L’exemple de la libéralisation des marchés
La politique de libéralisation des marchés est à l’origine de la construction communautaire. Engagée en 1958 avec l’abaissement des barrières douanières entre les six pays fondateurs de la Communauté, elle s’est poursuivie par la mise en place du marché unique à partir de 1986, puis de l’Union économique et monétaire à partir de 1992, et s’est étendue au rythme des élargissements successifs. Le réexamen des effets de cette politique à travers le prisme du modèle conduit à distinguer deux canaux privilégiés par lesquels s’exerce l’influence de la libéralisation des marchés : la demande de produits et l’offre de travail.
Du côté de la demande de produits, la libéralisation se traduit essentiellement par une levée des barrières douanières qui allège les coûts de transport et de distribution, et par une harmonisation technique, fiscale et réglementaire qui favorise les économies d’échelle, la concurrence, et le co-investissement en recherche et développement. L’effet s’exerce sur la demande intra-communautaire ainsi que sur les exportations de l’Union, et en dernière analyse sur le volume d’emploi.
Du côté de l’offre de travail, la libéralisation se traduit par la levée des contrôles des flux migratoires intra européens, d’où une plus grande mobilité du travail. La mobilité elle-même exerce une double influence : d’une part, elle favorise une meilleure transparence du marché du travail, ce qui oriente et rend plus efficace l’investissement en capital humain, d’où de possibles effets qualitatifs et quantitatifs sur l’emploi ; d’autre part, elle augmente l’offre de travail et de qualifications.
L’approche fournit ainsi une vision globale des canaux spécifiques par lesquels chaque politique communautaire exerce ses effets. Ces effets eux-mêmes peuvent être appréhendés de façon qualitative, ou quantitative lorsque les statistiques disponibles le permettent.

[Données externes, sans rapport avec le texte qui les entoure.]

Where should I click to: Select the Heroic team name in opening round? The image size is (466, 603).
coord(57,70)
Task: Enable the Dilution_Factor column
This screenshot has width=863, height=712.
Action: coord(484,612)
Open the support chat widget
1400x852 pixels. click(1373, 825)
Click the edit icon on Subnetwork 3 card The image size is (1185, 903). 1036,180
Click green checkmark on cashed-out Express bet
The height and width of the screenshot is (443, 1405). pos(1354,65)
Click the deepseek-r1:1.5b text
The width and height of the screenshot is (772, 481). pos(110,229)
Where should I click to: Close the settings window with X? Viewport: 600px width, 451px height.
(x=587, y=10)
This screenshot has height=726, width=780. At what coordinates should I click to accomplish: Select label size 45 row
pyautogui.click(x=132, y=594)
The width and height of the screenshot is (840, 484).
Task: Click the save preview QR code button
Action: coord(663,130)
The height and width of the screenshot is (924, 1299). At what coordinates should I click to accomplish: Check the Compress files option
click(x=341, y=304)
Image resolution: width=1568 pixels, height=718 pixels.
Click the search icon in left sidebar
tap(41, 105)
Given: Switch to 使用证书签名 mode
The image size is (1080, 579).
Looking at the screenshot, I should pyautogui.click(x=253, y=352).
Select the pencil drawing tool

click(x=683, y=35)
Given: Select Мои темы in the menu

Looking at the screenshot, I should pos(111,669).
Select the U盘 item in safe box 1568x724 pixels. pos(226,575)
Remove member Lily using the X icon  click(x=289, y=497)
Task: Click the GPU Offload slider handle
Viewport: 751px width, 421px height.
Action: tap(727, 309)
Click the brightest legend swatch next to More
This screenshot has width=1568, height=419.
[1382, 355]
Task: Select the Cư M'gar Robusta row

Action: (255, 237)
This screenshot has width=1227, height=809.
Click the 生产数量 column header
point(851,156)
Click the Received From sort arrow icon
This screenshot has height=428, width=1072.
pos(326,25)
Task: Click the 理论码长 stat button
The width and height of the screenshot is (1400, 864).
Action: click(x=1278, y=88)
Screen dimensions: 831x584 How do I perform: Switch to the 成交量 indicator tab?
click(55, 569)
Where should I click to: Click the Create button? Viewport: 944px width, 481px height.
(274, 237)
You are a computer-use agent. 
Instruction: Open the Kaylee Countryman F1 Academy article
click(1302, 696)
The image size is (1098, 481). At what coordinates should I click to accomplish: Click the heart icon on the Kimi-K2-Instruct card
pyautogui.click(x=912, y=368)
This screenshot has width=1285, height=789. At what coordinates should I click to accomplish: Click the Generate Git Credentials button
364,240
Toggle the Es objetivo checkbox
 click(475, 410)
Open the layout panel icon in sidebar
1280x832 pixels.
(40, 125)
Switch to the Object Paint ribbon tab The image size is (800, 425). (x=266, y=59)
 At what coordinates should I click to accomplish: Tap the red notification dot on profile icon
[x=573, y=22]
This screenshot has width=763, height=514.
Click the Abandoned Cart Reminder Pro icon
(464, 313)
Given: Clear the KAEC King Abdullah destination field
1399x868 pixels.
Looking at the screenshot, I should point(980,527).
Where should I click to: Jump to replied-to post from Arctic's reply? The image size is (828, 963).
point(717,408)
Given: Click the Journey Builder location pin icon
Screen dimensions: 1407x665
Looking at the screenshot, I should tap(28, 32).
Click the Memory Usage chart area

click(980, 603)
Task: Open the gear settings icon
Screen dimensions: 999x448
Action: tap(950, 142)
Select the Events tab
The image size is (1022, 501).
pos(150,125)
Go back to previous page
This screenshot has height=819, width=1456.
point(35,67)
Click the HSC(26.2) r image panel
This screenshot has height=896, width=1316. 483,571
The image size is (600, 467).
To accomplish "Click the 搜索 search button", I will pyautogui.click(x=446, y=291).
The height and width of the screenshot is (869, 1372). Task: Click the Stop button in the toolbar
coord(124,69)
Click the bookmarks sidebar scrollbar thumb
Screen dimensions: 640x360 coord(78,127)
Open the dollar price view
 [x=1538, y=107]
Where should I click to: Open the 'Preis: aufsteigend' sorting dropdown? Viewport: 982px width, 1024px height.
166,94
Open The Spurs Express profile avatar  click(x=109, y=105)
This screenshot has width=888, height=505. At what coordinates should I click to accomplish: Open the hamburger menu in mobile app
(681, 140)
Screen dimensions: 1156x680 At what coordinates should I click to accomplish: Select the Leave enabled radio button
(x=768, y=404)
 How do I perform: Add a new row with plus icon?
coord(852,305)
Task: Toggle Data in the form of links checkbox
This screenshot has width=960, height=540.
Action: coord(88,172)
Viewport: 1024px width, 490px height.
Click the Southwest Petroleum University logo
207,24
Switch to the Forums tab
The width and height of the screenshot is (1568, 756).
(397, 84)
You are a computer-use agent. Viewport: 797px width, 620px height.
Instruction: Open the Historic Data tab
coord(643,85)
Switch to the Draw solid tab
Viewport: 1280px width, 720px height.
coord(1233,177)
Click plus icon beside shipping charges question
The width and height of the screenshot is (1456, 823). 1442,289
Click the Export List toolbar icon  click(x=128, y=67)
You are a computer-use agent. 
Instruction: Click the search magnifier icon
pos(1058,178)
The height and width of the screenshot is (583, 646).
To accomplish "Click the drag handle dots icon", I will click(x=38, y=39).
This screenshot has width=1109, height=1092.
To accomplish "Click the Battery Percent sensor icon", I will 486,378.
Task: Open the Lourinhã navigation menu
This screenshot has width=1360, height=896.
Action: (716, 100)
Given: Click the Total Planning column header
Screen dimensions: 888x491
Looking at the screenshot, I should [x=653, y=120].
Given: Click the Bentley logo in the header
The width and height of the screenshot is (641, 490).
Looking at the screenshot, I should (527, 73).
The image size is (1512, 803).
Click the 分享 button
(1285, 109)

En définitive, bien qu’encore très perfectible, le modèle d’anticipation des effets des politiques communautaires sur l’emploi présente un réel intérêt. C’est tout d’abord un outil intuitif et pédagogique qui offre une vision à la fois synthétique et canonique du marché du travail et des déterminants de l’emploi, et qui peut permettre d’articuler différentes approches du marché du travail. Mais c’est surtout un cadre de réflexion qui peut permettre de comprendre la démarche entreprise par l’Union pour mieux évaluer les effets sur l’emploi de ses politiques, et pour mieux coordonner ces dernières.